Your instructions » Tally the lines in the records underneath that contain the string "list", and state the figure by itself.

---------- Records for the task ----------

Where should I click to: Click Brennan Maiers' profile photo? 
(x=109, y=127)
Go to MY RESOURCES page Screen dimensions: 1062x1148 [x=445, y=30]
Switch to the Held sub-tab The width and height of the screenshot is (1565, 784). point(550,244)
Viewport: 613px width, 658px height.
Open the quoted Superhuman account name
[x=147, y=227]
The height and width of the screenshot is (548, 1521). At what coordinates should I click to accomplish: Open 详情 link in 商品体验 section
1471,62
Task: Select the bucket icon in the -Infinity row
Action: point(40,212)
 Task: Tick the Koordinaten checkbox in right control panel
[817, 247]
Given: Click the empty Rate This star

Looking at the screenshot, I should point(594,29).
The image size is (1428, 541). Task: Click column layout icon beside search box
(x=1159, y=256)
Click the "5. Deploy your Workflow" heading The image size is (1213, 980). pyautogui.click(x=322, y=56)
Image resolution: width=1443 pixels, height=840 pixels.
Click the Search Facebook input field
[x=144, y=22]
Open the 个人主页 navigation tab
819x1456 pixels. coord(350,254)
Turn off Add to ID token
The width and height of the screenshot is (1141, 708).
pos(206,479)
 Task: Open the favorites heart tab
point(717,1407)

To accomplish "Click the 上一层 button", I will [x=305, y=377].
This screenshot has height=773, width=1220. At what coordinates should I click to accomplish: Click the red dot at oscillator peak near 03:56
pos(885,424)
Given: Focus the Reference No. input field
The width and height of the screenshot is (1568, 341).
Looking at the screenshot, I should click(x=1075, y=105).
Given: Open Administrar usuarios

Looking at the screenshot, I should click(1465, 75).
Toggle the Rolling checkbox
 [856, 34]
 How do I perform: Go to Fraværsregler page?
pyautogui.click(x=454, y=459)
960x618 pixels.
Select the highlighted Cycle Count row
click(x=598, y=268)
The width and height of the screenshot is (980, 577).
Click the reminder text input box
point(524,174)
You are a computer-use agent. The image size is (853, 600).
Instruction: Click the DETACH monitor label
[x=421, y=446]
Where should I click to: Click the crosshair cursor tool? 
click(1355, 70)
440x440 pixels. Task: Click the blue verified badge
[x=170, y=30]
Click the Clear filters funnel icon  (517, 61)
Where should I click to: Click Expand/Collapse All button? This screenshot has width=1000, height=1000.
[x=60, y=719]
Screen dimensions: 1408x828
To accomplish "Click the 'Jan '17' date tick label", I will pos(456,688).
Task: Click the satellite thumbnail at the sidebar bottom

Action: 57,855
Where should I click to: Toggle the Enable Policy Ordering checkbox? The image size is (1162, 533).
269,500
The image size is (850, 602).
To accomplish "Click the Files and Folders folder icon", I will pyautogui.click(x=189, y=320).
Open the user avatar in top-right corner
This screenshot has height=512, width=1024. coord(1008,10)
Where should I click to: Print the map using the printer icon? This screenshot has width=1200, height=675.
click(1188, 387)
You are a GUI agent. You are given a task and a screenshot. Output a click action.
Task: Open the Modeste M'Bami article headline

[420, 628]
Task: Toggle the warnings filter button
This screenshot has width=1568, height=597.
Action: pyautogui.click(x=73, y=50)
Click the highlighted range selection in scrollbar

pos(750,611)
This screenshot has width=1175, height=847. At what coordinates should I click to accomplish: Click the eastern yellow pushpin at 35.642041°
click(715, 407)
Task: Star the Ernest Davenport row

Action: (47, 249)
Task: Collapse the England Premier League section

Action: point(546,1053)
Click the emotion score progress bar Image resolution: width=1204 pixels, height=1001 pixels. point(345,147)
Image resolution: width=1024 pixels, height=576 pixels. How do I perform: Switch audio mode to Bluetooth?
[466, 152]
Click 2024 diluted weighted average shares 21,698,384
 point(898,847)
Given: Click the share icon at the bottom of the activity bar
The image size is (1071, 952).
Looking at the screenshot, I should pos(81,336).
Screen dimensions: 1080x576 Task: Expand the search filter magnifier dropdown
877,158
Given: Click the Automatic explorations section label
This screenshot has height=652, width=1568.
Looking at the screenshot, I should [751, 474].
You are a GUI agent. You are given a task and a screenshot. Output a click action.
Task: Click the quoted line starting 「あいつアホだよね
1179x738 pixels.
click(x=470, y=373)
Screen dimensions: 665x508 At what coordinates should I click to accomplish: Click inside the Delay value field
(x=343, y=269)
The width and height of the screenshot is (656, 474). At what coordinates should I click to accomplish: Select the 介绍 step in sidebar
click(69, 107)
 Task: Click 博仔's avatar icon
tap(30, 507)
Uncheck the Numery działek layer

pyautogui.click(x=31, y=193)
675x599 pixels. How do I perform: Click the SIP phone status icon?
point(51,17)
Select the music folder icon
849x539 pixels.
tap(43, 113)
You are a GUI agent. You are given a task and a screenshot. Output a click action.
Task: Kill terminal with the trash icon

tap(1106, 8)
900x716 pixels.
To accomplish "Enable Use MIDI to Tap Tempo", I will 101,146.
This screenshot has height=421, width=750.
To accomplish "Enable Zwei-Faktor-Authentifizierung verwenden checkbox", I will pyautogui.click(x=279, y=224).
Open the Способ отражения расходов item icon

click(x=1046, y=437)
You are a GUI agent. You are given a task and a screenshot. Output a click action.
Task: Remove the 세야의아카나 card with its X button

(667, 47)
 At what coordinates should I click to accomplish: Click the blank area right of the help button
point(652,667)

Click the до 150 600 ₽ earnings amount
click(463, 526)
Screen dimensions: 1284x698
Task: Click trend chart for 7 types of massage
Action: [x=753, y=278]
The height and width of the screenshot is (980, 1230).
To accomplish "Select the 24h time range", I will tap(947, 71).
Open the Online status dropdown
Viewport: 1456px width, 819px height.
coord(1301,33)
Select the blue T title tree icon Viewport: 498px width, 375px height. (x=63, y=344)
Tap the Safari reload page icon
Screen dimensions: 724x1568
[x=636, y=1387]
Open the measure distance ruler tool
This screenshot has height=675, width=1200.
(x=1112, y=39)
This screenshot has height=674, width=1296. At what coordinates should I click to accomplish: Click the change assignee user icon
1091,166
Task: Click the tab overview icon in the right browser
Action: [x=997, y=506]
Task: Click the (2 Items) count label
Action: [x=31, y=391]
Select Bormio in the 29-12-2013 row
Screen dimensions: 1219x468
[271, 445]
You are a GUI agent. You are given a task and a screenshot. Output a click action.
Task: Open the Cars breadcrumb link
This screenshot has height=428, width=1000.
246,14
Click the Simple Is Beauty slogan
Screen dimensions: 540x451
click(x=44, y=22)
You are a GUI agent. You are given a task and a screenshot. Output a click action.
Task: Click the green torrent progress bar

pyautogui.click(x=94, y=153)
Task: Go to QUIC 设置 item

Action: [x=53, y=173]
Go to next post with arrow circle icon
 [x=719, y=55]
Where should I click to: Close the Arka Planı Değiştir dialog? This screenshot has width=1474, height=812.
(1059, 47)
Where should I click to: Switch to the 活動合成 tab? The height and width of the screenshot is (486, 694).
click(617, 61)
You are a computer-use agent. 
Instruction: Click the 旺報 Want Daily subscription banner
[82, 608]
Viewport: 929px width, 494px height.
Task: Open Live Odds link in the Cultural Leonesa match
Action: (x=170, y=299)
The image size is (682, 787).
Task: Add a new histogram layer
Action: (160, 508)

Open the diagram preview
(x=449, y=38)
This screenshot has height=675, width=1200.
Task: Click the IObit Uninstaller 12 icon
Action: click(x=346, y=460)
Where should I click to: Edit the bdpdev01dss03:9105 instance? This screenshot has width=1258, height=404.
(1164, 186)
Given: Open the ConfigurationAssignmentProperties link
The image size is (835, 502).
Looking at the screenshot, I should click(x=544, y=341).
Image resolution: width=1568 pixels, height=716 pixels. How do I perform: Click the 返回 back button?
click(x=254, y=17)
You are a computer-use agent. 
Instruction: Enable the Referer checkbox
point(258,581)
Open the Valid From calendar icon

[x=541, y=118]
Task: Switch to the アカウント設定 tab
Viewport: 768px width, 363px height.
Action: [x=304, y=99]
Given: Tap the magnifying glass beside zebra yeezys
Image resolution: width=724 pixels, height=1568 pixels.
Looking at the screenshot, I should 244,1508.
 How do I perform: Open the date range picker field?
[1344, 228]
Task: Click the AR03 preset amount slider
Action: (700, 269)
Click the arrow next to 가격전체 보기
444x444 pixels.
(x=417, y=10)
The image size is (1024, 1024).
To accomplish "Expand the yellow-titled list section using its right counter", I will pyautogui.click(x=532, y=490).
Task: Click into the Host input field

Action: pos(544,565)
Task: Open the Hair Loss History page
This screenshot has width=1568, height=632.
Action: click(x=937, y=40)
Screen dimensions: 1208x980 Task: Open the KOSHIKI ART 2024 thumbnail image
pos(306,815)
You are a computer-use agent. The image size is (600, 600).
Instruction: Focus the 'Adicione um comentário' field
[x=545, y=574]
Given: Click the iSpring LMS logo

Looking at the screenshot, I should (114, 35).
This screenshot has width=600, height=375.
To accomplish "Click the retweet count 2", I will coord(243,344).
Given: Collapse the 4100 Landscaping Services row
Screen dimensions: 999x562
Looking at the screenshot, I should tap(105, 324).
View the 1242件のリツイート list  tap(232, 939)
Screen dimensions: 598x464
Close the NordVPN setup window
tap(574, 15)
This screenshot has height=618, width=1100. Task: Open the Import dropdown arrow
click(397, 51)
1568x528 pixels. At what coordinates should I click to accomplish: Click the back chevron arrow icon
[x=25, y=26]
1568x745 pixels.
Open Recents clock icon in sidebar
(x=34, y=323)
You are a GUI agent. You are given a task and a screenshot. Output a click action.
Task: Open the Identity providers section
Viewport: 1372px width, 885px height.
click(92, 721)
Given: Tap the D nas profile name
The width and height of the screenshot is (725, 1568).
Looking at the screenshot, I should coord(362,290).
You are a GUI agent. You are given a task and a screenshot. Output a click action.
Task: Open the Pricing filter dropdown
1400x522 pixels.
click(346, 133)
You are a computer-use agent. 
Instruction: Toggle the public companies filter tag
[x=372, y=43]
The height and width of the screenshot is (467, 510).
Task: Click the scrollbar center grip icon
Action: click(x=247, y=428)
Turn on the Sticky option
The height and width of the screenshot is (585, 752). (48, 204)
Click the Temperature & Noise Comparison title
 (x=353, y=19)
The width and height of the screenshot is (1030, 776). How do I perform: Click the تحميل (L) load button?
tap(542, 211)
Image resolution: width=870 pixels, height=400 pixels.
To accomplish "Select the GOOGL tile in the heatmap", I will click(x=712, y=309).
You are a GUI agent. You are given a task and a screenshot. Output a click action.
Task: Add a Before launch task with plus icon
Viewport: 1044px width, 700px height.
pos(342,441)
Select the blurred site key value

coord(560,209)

----------

Result » 2